Bram sering main ke tempat kakaknya. Saat itulah ia kenal dengan Dee. Meskipun anak orang kaya, Dee tidak sombong. Pembawaannya yang selalu ceria dan supel,membuat gadis periang itu mempunyai teman cukup banyak. Tidak sulit bersahabat dengan Dee, karena ia juga pandai bergaul. Bram merasa cukup nyaman berteman dengan Dee. Dee yang terbuka dan apa adanya. Dee yang ekspresif dan sangat perhatian. Berbeda dengan Huiny yang agak pendian dan sedikit tertutup. Bersama Dee, ia merasa bebas bercerita apa saja. Bebas mengungkapkan segala hal yang menyesakkan jiwa. Dee yang baik dan perhatian, selalu setia mendengar segala ceritanya. Pun tentang hubungannya dengan Huiny yang terasa kian jauh, Bram bebas menceritakannya pada Dee.

Bagi Bram, Dee adalah seorang teman yang menyenangkan. Bram tahu bahwa orang tua Dee telah menjodohkan gadis itu dengan Tommy, anak relasi bisnisnya. Selain itu juga jauh di lubuk hatinya, sudah ada sebentuk nama yang mengisi ruang istimewa di hatinya, nama itu adalah Huiny. Huiny adalah cinta pertama yang singgah di hatinya. Huiny yang pendiam dan sungguh sulit teraih. Huiny, cinta yang membuat malam-malamnya resah dan singnya gelisah. Sungguh sulit rasanya membuka kominikasi dengan Huiny. Mereka kuliah di kota yang sama. Tapi, mereka jarang sekali berkomunikasi kalau boleh dibilang hampir tak ada komunikasi. Kesibukan kuliah? Ego yang masih sulit disingkirkan?

Kadang Bram merasa, Huiny begitu sempurna. Kadang ia merasa Huiny tak pantas untuknya. Bram tidak pernah tahu apa yang ada di hati Huiny. Gadis itu sungguh sulit didekati. Perasaannya sulit ditebak. Kadang ia merasa Huiny sangat sayang dan perhatian padanya. Namun di saat yang sama, ada kekhawatiran bahwa ia tak akan mampu membahagiakan Huiny kelak.

Huiny pun tampak menjaga jarak. Apalagi saat ia mulai aktif ikut kajian di kampus dan memakai jilbab. Hal itu membuat Bram merasa agak sungkan dan kadang terbersit rasa tak pantas.

Bram terpekur, membayangkan percakapannya dengan Ikhwan saat mereka berdua sholat di masjid kampus.

“Kenapa kalian tidak menikah saja?” tanya Ikhwan, temannya yang aktif di rohis fakultas.

“Maksudmu Wan?”

“Kamu lamar Huiny dan kalian menikah, beres kan?”

“Tapi, Wan…”

Ikhwan tersenyum dan menepuk bahunya lembut.
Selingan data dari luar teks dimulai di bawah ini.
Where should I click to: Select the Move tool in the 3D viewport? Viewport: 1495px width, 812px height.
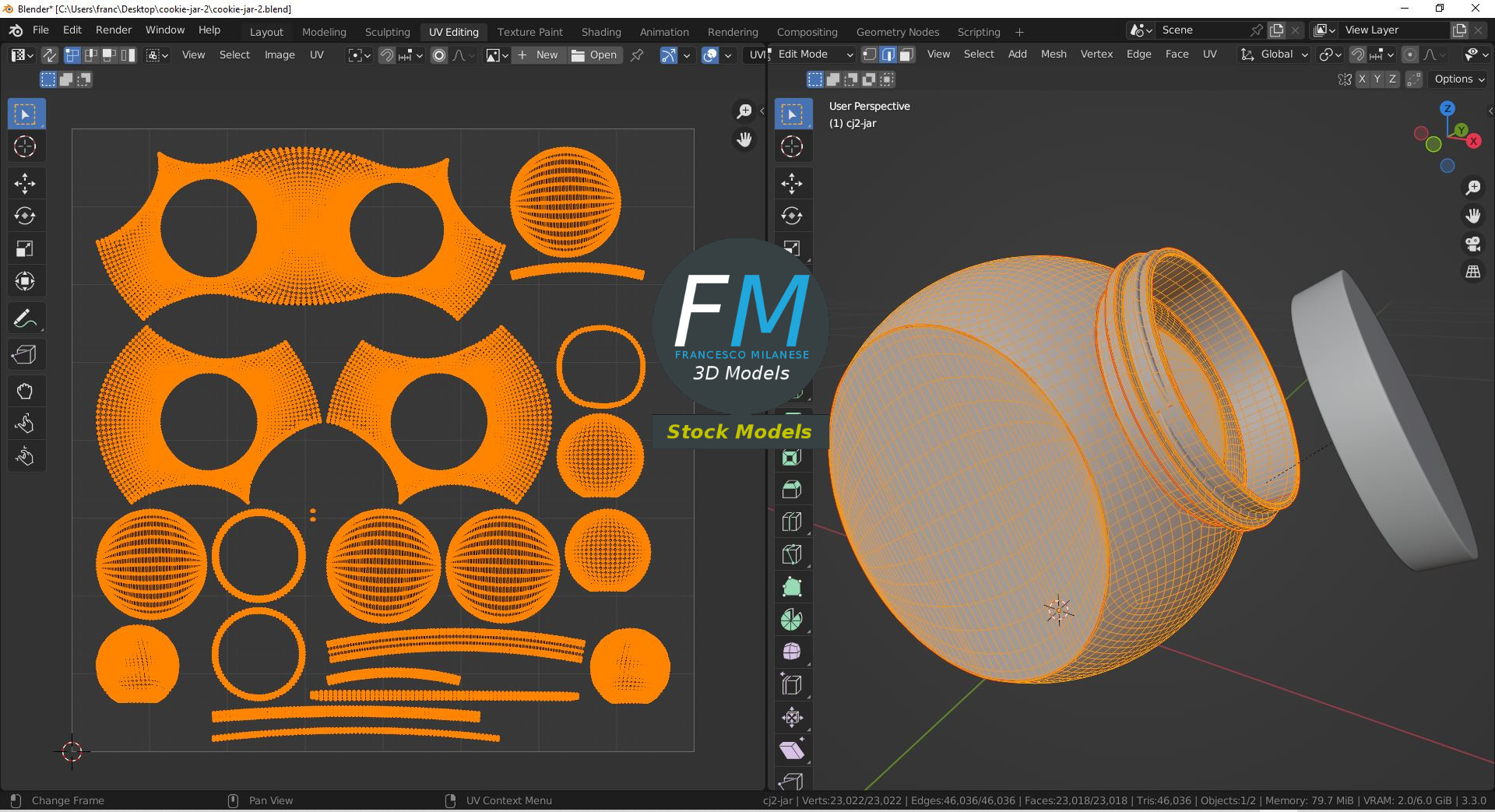[x=792, y=183]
Ia mencoba memahami masalah yang membuat kawannya gelisah akhir-akhir ini.

“Aku bisa mengerti mengapa Huiny tampak menjaga jarak denganmu. Bukankah memang sudah seharusnya begitu? Seorang muslimah harus menjaga kehormatannya dari laki-laki yang bukan mahramnya. Bila kamu memang sudah mantap, aku sarankan lebih baik menikah saja. Menikah adalah ibadah, sunnah rasul, jalan untuk memelihara kesucian diri, mengasah tanggung jawab dan akan mematangkan proses pendewasaan diri.”

Sejak itu Bram dan Ikhwan sering terlibat diskusi tentang pernikahan. Selain itu Bram juga menyaksikan sendiri, banyak kakak tingkat dan teman-temannya sesame mahasiswa yang melakukan pernikahan di usia muda. Nikah sambil kuliah. Istilah untuk mereka yang memutuskan menikah sambil meneruskan aktivitasnya kuliah. Dunia yang penuh dengan pernak perniknya. Bukan sesuatu yang mudah, tapi memang setiap keputusan selalu ada konsekuensinya. Setiap pilihan ada resikonya.

Untuk lebih memantapkan hatinya, Bram banyak membaca buku-buku yang berhubungan dengan pernikahan. Hingga suatu saat hatinya sudah bulat. Ia ingin melamar Huiny dan mereka akan menikah. Mengarungi bahtera rumah tangga. Merasakan pahit manisnya kehidupan. Bersama-sama.

Ia ingin memberikan surprise pada gadis itu. Bram sengaja tak menceritakan rencananya itu pada Huiny. Ia sangat mencintai gadis itu dan merasa yakin Huiny juga pasti akan menerima pinangannya. Sikap Huiny sudah jelas. Ia tidak pernah melihat Huiny menjalin hubungan dengan pemuda lain. Bahkan sebelum Huiny aktif ikut kajian dan mengenakan jilbab. Gadis itu sangat menjaga dirinya. Mungkin hanya dialah satu-satunya teman dekat Huiny di masa kecil. Bersama jalani masa SMP dan SMA. Huiny yang tertutup dan pendiam. Entah kenapa cinta itu tumbuh begitu saja. Pada sosok yang biasa dan sederhana.